Feder and colleagues interpret their findings as the first randomised, controlled evidence that modulation of the NMDA glutamate receptor with a single sub‑anesthetic IV ketamine infusion can produce a rapid reduction in core PTSD symptoms in patients with chronic PTSD. Improvements were evident at 24 hours and in many cases persisted beyond 24 hours; seven patients randomised to ketamine first had CAPS scores below 50 at two weeks, compared with one patient randomised to midazolam first. The authors note that the ketamine effect on PTSD symptoms remained significant after adjusting for baseline and 24‑hour depressive symptom severity, suggesting an effect on PTSD beyond antidepressant action, although reductions in depressive symptoms were also observed. Positioning the results within prior literature, the authors acknowledge mixed findings from observational studies of ketamine in trauma‑exposed populations but highlight preclinical data implicating glutamate dysregulation and synaptic loss in stress and PTSD. They cite mechanistic hypotheses from animal work showing rapid synaptogenesis and activation of signalling pathways (for example mammalian target of rapamycin and brain‑derived neurotrophic factor) after ketamine, which might underlie rapid clinical effects. The authors acknowledge several limitations: several participants did not receive a second infusion (although in half this was because of sustained clinical improvement), ketamine produced transiently higher rates of dissociative symptoms that may have affected blinding, and the study does not address safety or efficacy of ketamine when combined with other psychotropic medications. They also note that the study was a proof‑of‑concept single‑site trial with a modest sample size and that findings require replication. Suggested next steps include studies of repeated or maintenance ketamine dosing, investigation of ketamine in perioperative settings to prevent PTSD, mechanistic studies, and efforts to identify predictors of response.

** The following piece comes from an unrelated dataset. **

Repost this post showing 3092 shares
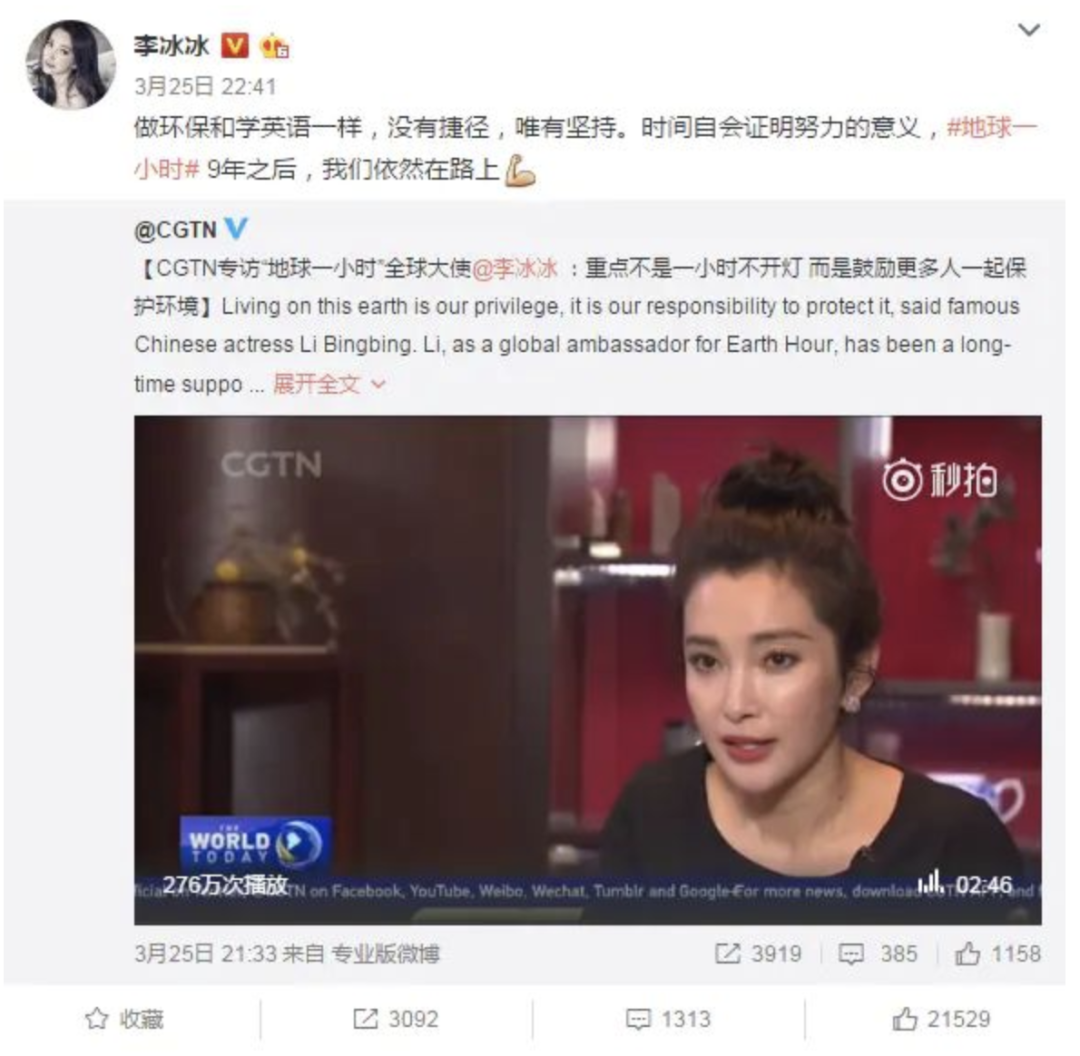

The authors conclude that a single IV sub‑anesthetic dose of ketamine was associated with rapid reduction of core PTSD symptoms and with reduction in comorbid depressive symptoms in patients with chronic PTSD, and that the treatment was generally well tolerated without clinically significant persistent dissociative symptoms. They recommend replication and further trials to examine safety and efficacy of repeated dosing, potential preventive use in surgical patients with trauma histories, investigation of mechanisms of action, and identification of pretreatment predictors of response.